Collected data
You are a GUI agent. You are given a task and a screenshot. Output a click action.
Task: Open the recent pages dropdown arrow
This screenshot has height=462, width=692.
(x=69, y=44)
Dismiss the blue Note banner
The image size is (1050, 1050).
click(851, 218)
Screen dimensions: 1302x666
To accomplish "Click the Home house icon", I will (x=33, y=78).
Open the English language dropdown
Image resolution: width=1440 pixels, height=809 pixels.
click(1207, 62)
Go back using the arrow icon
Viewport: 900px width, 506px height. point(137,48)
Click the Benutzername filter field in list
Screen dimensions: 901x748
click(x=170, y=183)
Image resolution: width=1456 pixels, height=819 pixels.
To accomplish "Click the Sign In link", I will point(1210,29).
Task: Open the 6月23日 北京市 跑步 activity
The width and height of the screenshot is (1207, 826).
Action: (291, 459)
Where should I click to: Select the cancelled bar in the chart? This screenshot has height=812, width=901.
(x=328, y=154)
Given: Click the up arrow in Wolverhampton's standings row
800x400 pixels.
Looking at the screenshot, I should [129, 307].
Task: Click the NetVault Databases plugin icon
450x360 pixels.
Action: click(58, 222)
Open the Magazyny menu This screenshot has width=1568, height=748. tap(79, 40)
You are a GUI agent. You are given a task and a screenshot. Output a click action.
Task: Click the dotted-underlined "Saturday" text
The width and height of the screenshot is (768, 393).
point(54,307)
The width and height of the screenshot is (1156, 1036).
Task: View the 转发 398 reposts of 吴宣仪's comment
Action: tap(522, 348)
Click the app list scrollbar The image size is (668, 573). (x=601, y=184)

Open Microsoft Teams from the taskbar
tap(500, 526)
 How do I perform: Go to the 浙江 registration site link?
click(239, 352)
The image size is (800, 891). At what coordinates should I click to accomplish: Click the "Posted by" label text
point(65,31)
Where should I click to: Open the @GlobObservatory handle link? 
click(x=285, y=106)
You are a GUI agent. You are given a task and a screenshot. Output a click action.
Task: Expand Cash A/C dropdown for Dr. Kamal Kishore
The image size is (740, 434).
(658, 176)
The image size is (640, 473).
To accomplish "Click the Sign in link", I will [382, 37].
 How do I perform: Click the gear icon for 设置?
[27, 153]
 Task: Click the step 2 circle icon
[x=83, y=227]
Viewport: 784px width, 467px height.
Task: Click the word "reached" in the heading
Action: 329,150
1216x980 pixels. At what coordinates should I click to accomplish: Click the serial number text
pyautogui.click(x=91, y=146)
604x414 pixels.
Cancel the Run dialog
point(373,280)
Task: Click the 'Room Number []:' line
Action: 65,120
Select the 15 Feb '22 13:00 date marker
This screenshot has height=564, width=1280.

## WHAT TO DO
The answer is the records above restated word for word from their opening line through the line that holds "Task: Click the NetVault", both included, and nothing else.

## TASK RESULT
You are a GUI agent. You are given a task and a screenshot. Output a click action.
Task: Open the recent pages dropdown arrow
This screenshot has height=462, width=692.
(x=69, y=44)
Dismiss the blue Note banner
The image size is (1050, 1050).
click(851, 218)
Screen dimensions: 1302x666
To accomplish "Click the Home house icon", I will (x=33, y=78).
Open the English language dropdown
Image resolution: width=1440 pixels, height=809 pixels.
click(1207, 62)
Go back using the arrow icon
Viewport: 900px width, 506px height. point(137,48)
Click the Benutzername filter field in list
Screen dimensions: 901x748
click(x=170, y=183)
Image resolution: width=1456 pixels, height=819 pixels.
To accomplish "Click the Sign In link", I will point(1210,29).
Task: Open the 6月23日 北京市 跑步 activity
The width and height of the screenshot is (1207, 826).
Action: (291, 459)
Where should I click to: Select the cancelled bar in the chart? This screenshot has height=812, width=901.
(x=328, y=154)
Given: Click the up arrow in Wolverhampton's standings row
800x400 pixels.
Looking at the screenshot, I should [129, 307].
Task: Click the NetVault Databases plugin icon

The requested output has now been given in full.